The nation’s top securities regulator had been warned.

Soon after the Securities and Exchange Commission released a proposal late last year to boost the presence of women, LGBTQ and other minorities on public company boards, hundreds of comment letters started rolling in. Among them: missives from conservative groups who trashed the plan.

Their criticisms ran the gamut. The proposal, which would impact 3,500 companies listed on Nasdaq, was unconstitutional, racist, sexist and far outside the bounds of the SEC’s mandate, they groused — a bungled attempt at “faux diversity,” in the view of one writer.

On Aug. 6, the SEC, which oversees Nasdaq, approved the diversity plan anyway. It took only three days for the conservative Alliance for Fair Board Recruitment (AFFBR) to hit the agency with a lawsuit asking a federal appeals court to overturn the decision. A similar suit was filed earlier this month by the National Center for Public Policy Research, a group that describes itself as “the conservative movement’s only full-service shareholder activism and education program.”

An SEC spokesperson did not respond to an inquiry about the lawsuits.

Financial regulators are treading into matters related to environmental, social and governance, or ESG, issues at an unprecedented pace, proposing rules and undertaking other initiatives that could ultimately play a role in addressing the nation’s income inequality crisis.
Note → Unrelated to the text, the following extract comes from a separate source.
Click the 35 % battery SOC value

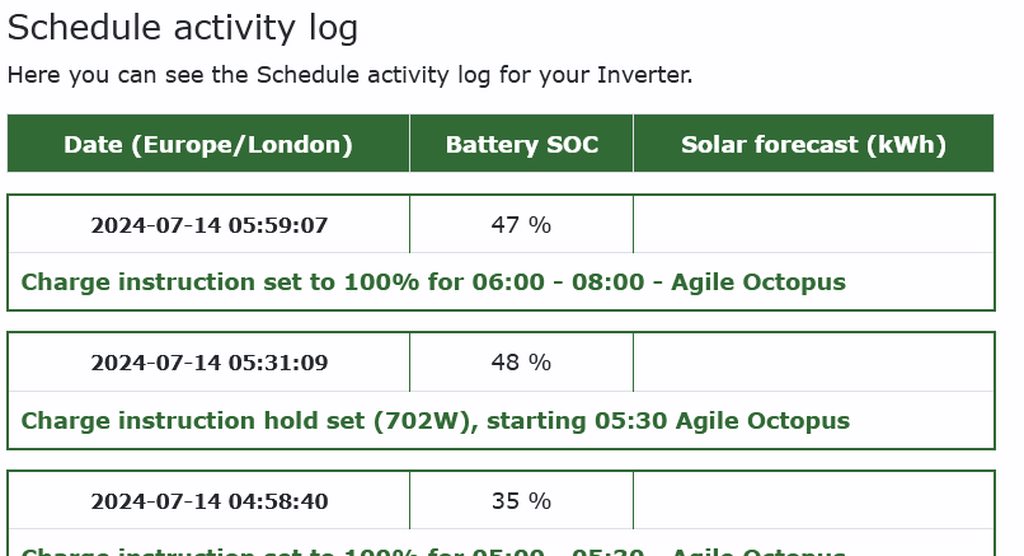click(521, 501)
The CEO-worker gap has exploded in the last four decades: While CEO compensation has grown 1,322% since 1978, the average U.S. worker’s compensation has risen just 18%, according to the Economic Policy Institute.

As opponents push back, though, the obvious question looms: How far can financial regulators go in pushing policies linked to social agendas and economic justice issues?
 


The SEC has set an agenda that includes proposed rulemaking in key ESG areas, including new public company disclosure requirements related to climate risks, board diversity, human capital management and corporate buybacks.


 
Federal Reserve Governor Lael Brainard said in an October speech that the nation’s biggest banks should begin to account for the costs and physical risks of climate change. Wall Street’s self-regulator, the Financial Industry Regulatory Authority, or FINRA, collected dozens of comment letters this year on ways that its rules, operations and administrative processes might be creating unintended barriers to diversity in the brokerage industry. And the Commodity Futures Trading Commission has formed an internal unit to better understand the role derivatives play in climate risk.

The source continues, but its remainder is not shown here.